- [Extracted entries]
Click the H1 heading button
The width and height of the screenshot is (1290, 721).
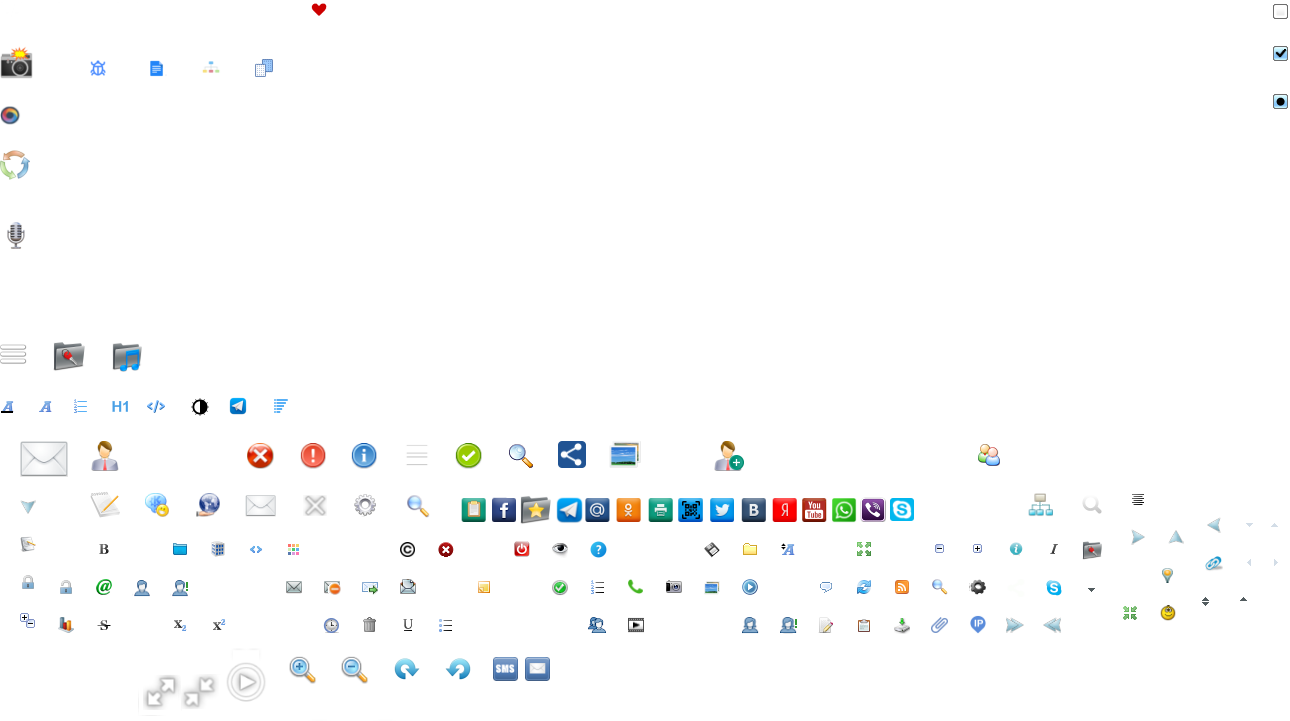[120, 406]
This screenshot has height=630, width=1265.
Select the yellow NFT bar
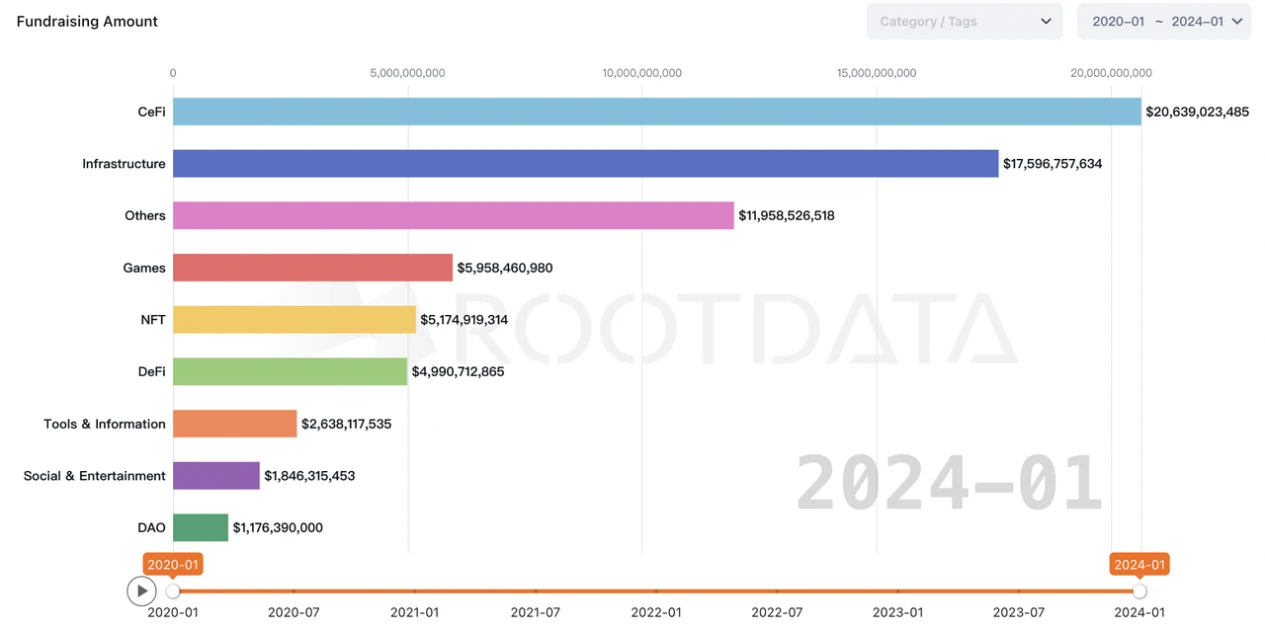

- [What to work on]
Render every line of the records above as a numbered list, omitting blank lines and leaving out the pictures.

- [Task answer]
1. Click the H1 heading button
2. The width and height of the screenshot is (1290, 721).
3. [120, 406]
4. This screenshot has height=630, width=1265.
5. Select the yellow NFT bar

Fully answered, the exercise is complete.